For the text amendment in question, the overriding goal is to protect the character of residential communities which are being altered as more and more people cut the curbs and pave over their gardens. To that end, it makes numerous changes in the existing zoning to eliminate loopholes now being taken advantage of.

In particular, CB 10 members saluted a provision in the text amendment that would prevent homeowners from cutting the curb and putting in parking pads in front of homes less than 35 feet in width, though the vast majority of board members would like to see it taken even farther, recommending — with two dissenting votes and one recusal — that DCP extend the provision to eliminate “all new front yard parking.”

This issue, in particular, hits close to home for the board, which had fought strenuously against a curb cut permit issued to a homeowner on 70th Street between Eighth Avenue and Fort Hamilton Parkway. That home, one of 19 attached houses dating from the early years of the 20th century, was granted a permit based on the presumed existence of a “side lot ribbon,” even though the house didn’t have a side yard, to the dismay of residents on the block who were unhappy over the defacement of the row of homes

In its votes, the board expressed support for provisions that would strengthen the recently passed Yards Text Amendment, by requiring that greenery counting toward minimum planting requirements be a minimum of one foot in width and not be located in the driveway of a property.

The board also expressed its support for adding curb cut requirements in higher density zoning districts which currently have no curb cut rules, and for changes in zoning provisions to allow higher garages in keeping with Americans with Disabilities Act requirements to accommodate accessible vehicles.

At the same time, however, seeing a potential loophole in the latter, members voted to recommend strictures to prevent the greater height from being used for other purposes, such as adding living space above a garage.

To the same end, the board also voted to recommend that, if a new parking space “is created pursuant to the text amendment and such garage space is converted to non-parking uses, the adjacent driveway space not be permitted to be used for parking.”

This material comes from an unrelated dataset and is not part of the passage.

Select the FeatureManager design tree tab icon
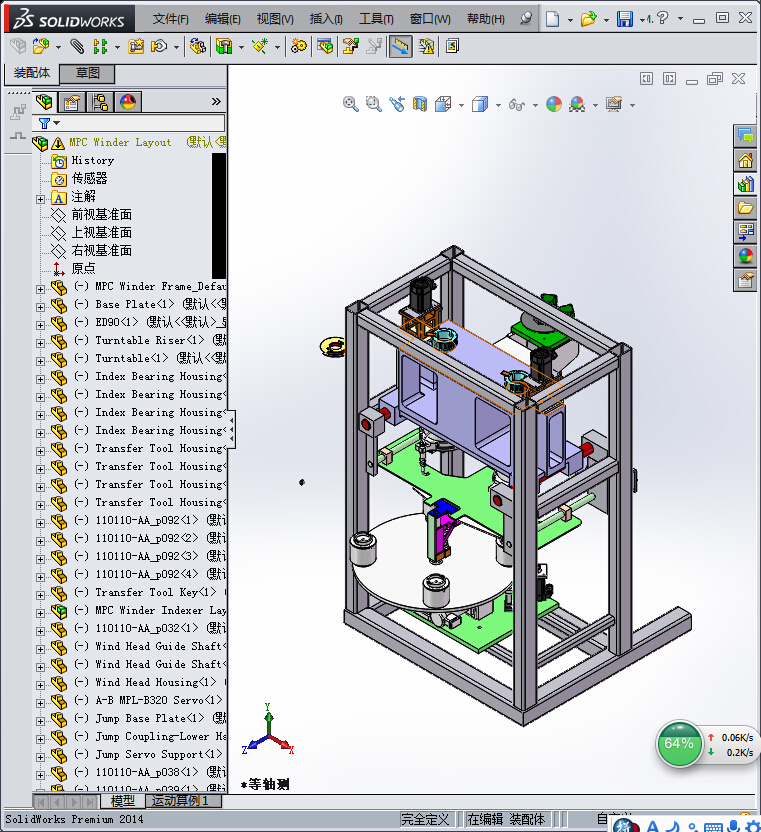This screenshot has height=832, width=761. pyautogui.click(x=44, y=101)
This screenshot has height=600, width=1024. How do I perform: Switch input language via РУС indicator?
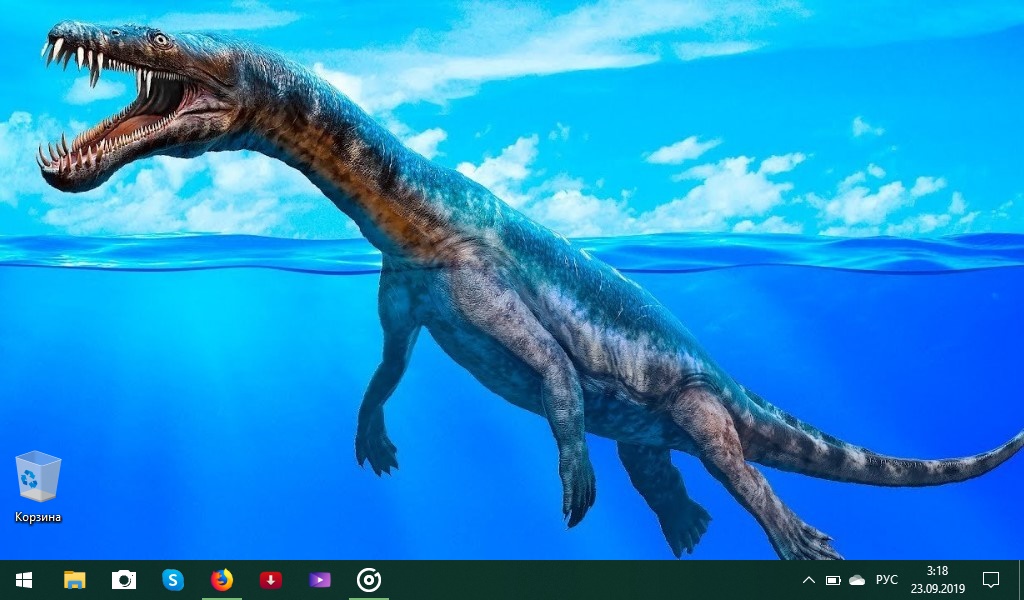click(x=887, y=580)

Allen Bortnick was one of the two board members to vote against the recommendation that DCP extend the front yard parking prohibition.

“Everyone has a car,” he contended. “There are two and three car families. Where are they going to put their cars if we‘re not allowing them to park on their grounds? Land Use and Transportation should get together and try to hammer this out. We are fighting ourselves and not accomplishing anything.”

One thing the change in zoning requirements doesn’t impact is the ability of the city to make sure that residents do not make illegal curb cuts and parking pads.

“Clearly the biggest problem — and this doesn’t affect it — has to do with enforcement,” acknowledged Joanne Seminara, the board’s chair, who had served as Zoning Committee chair through the discussions of the changes being proposed.